**Things to do:**
1) According to the whitespace patch, how many insertions and deletions does it make?
2) List every file that the whitespace patch changes.

:: Passage provided

From 81ce9df3ee03d68f857d53a200b83b7269d695b1 Mon Sep 17 00:00:00 2001
From: Julius Arkenberg <julius@rkenberg.de>
Date: Thu, 21 Mar 2024 19:59:15 +0000
Subject: [PATCH] Fix whitespaces

---
 convert-hf-to-gguf.py          |  8 ++---
 gguf-py/gguf/tensor_mapping.py | 66 +++++++++++++++++-----------------
 llama.cpp                      |  8 ++---
 3 files changed, 38 insertions(+), 44 deletions(-)

diff --git a/convert-hf-to-gguf.py b/convert-hf-to-gguf.py
index c9cca34fa..723ea18e3 100755
--- a/convert-hf-to-gguf.py
+++ b/convert-hf-to-gguf.py
@@ -1068,16 +1068,14 @@ class GrokModel(Model):
 
     def set_vocab(self):
         self._set_vocab_sentencepiece()
-        
+
     def __init__(self, *args, **kwargs):
         super().__init__(*args, **kwargs)
-    
+
     def set_gguf_parameters(self):
         super().set_gguf_parameters()
         self.gguf_writer.add_name("Grok")
-        
-        
-        
+
 
 @Model.register("MiniCPMForCausalLM")

::::
:: Source material

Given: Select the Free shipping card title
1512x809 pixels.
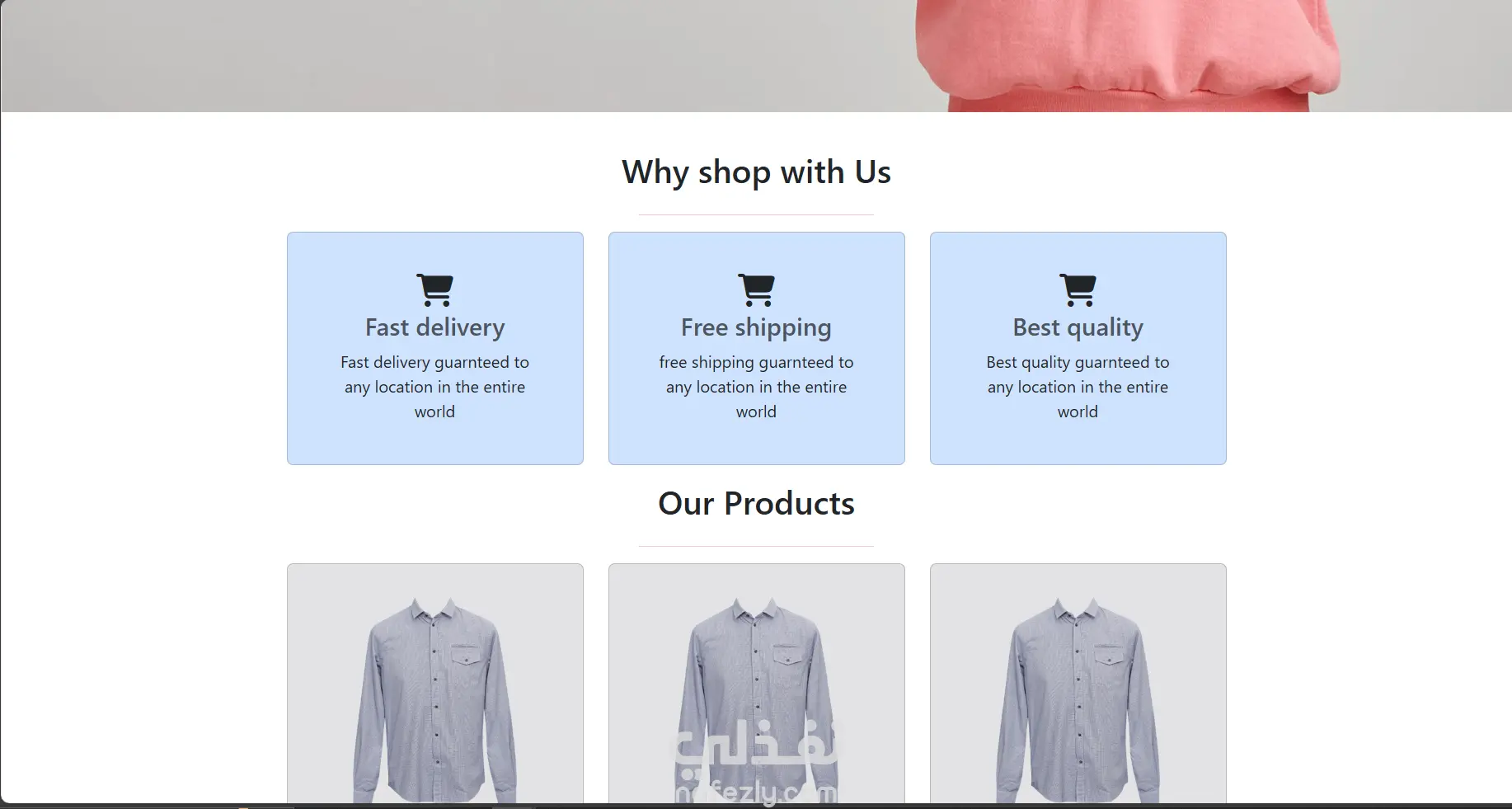Looking at the screenshot, I should click(756, 327).
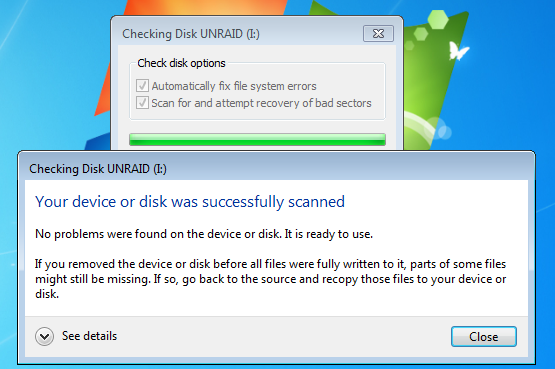Click the 'Automatically fix file system errors' label text
Image resolution: width=555 pixels, height=369 pixels.
pyautogui.click(x=234, y=86)
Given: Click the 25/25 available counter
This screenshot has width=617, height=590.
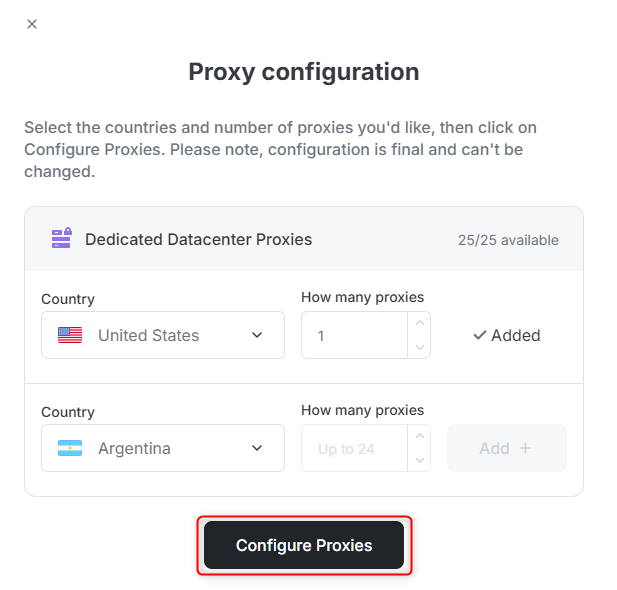Looking at the screenshot, I should [508, 240].
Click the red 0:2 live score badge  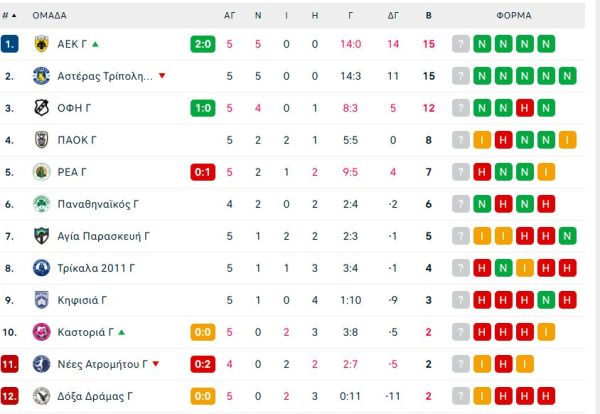click(203, 364)
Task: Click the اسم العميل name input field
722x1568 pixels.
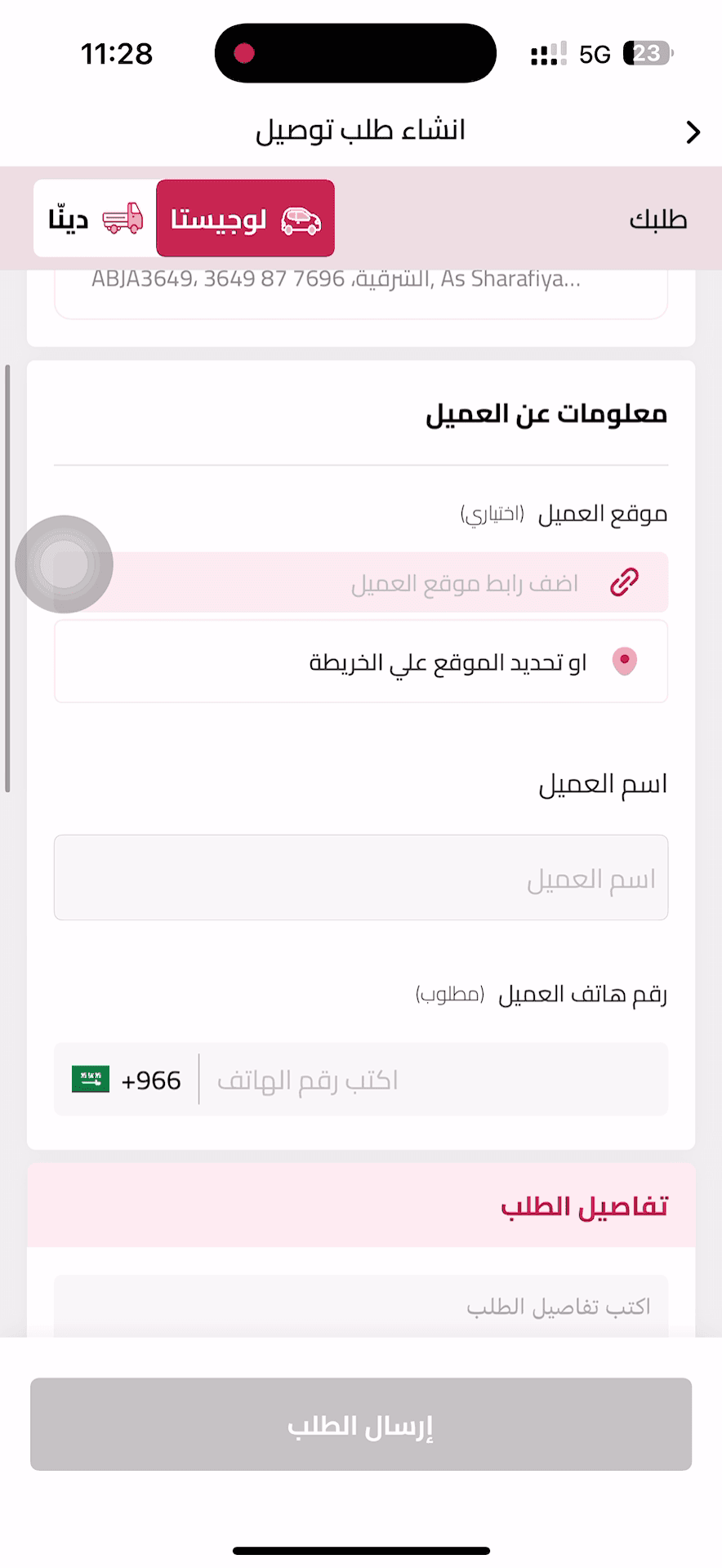Action: [360, 877]
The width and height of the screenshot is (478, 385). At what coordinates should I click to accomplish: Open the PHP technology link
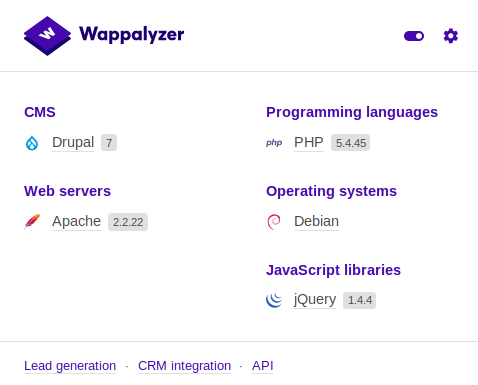(x=309, y=142)
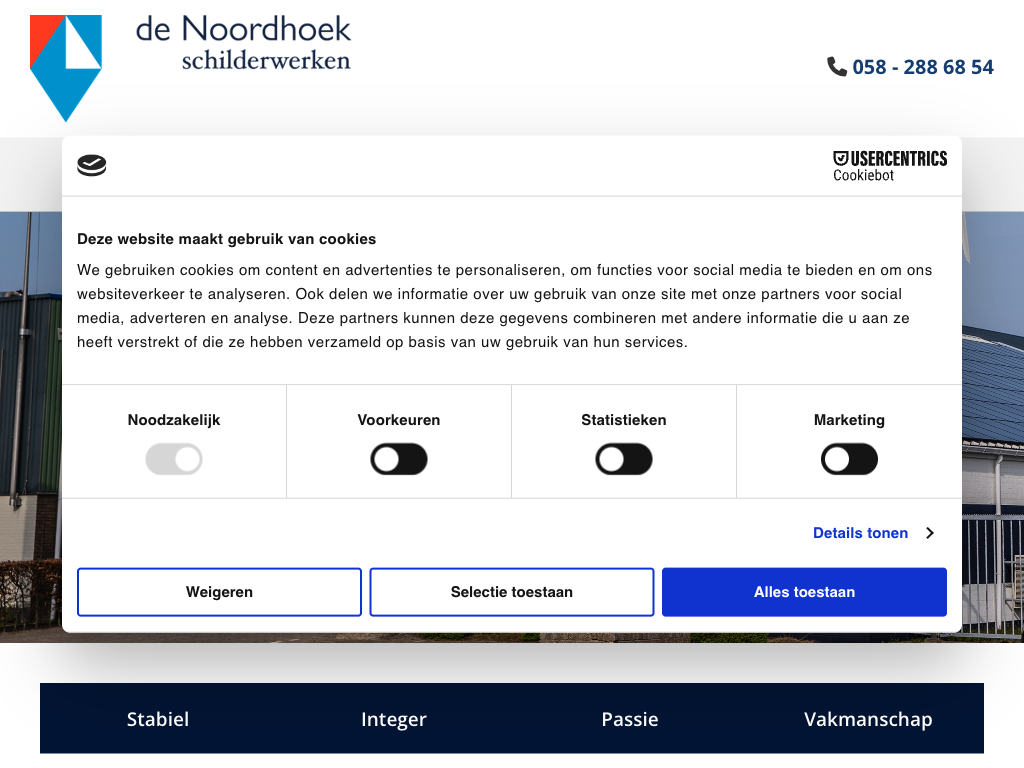Turn on the Marketing cookies switch
The width and height of the screenshot is (1024, 768).
tap(849, 460)

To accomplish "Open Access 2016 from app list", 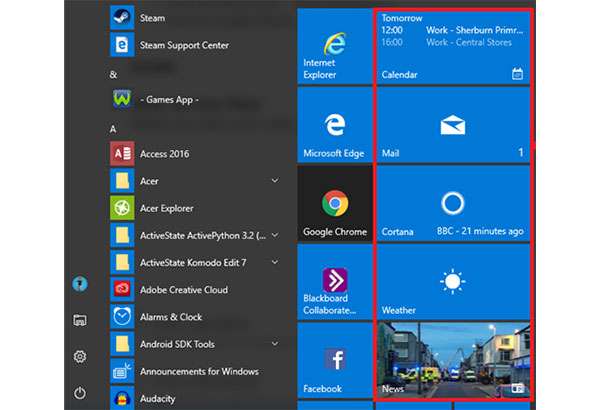I will click(165, 154).
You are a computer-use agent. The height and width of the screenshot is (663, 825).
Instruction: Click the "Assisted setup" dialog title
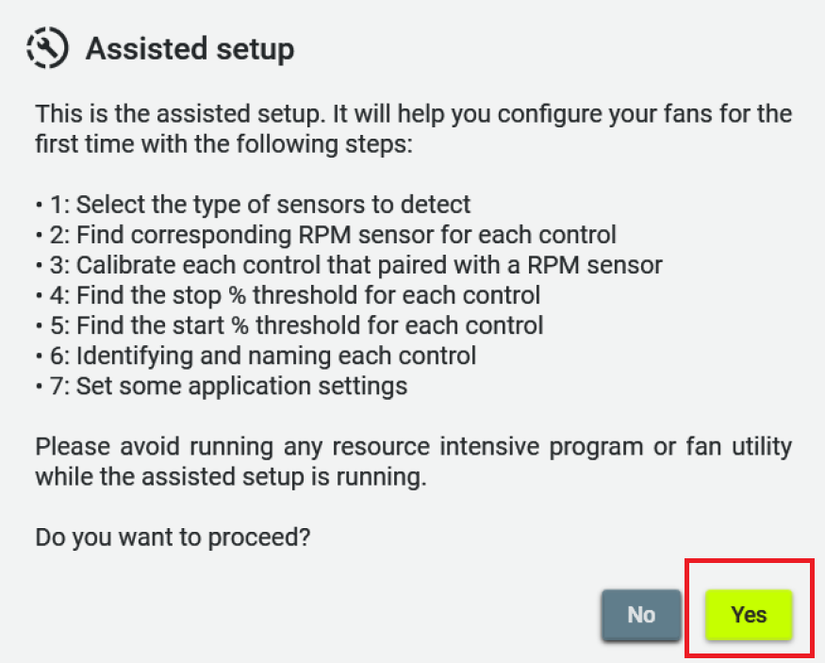(x=190, y=48)
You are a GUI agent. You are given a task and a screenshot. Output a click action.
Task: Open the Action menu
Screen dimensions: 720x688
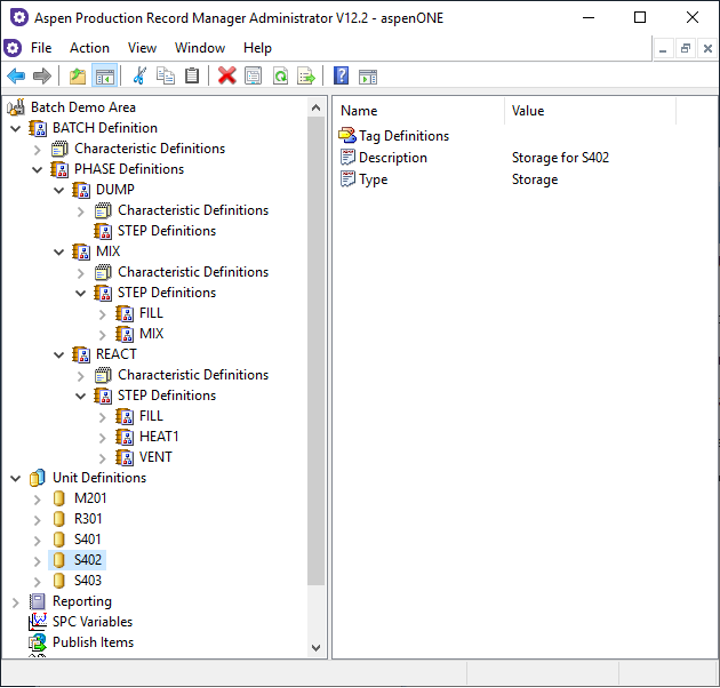[x=89, y=48]
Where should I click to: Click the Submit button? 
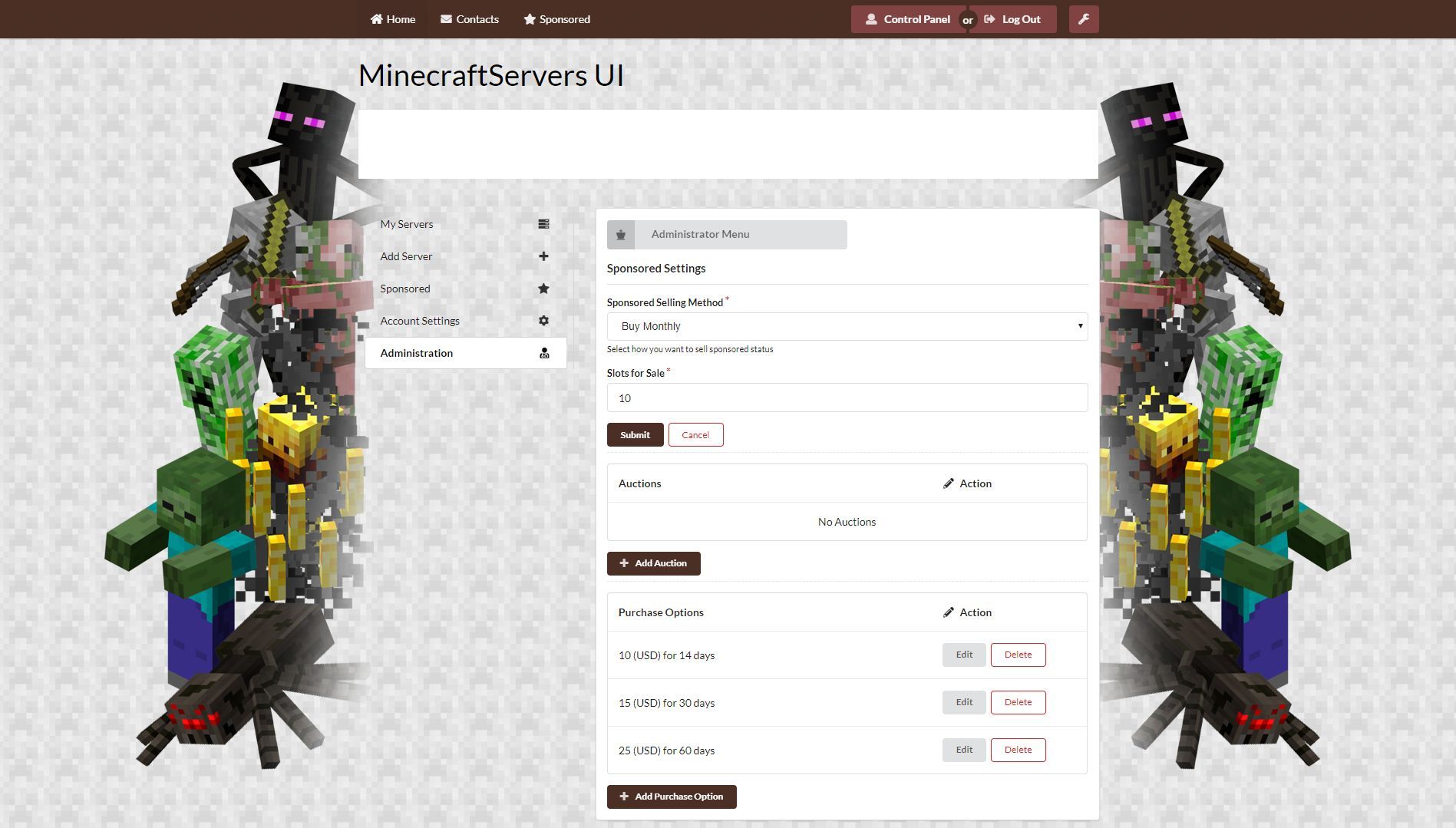tap(636, 435)
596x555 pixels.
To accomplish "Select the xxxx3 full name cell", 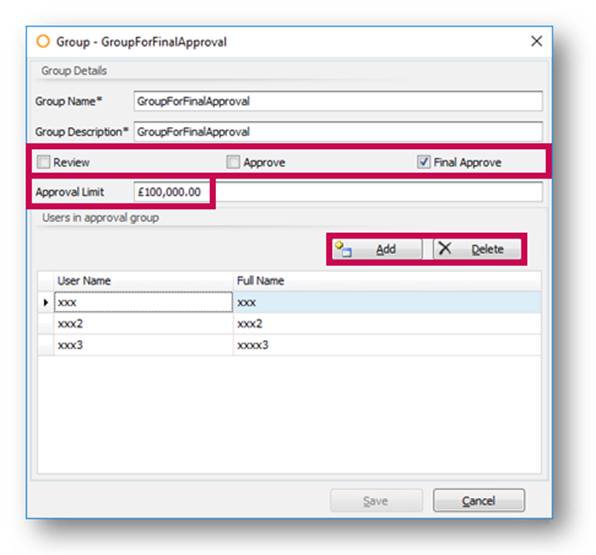I will [x=387, y=345].
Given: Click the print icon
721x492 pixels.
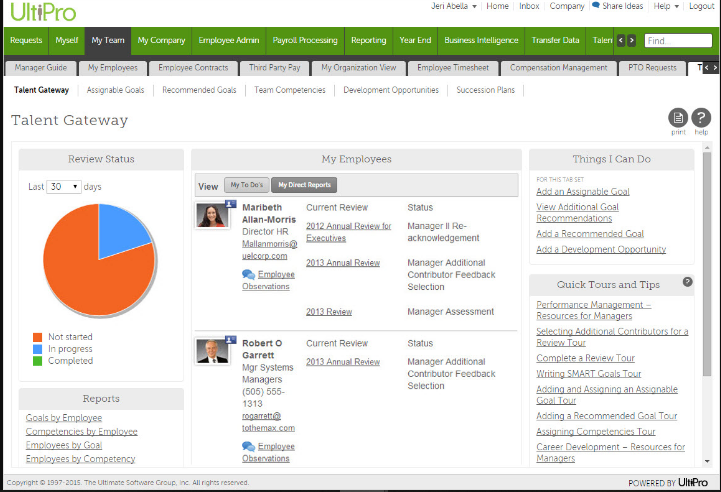Looking at the screenshot, I should click(x=679, y=118).
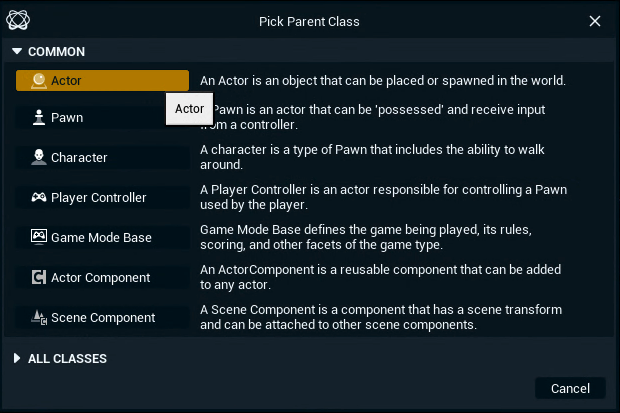
Task: Open the All Classes list header
Action: [x=67, y=358]
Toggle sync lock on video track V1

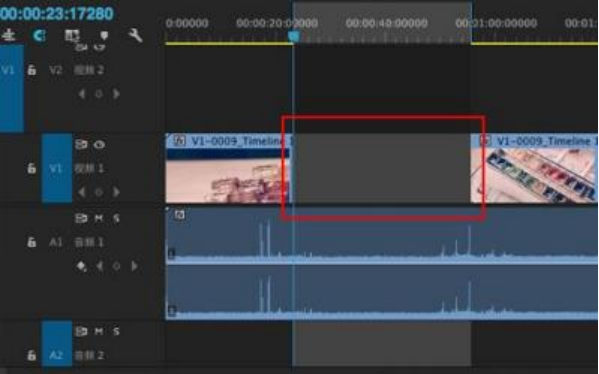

::::

**Answers to this exercise:**
1) 38 insertions and 44 deletions.

2)
convert-hf-to-gguf.py
gguf-py/gguf/tensor_mapping.py
llama.cpp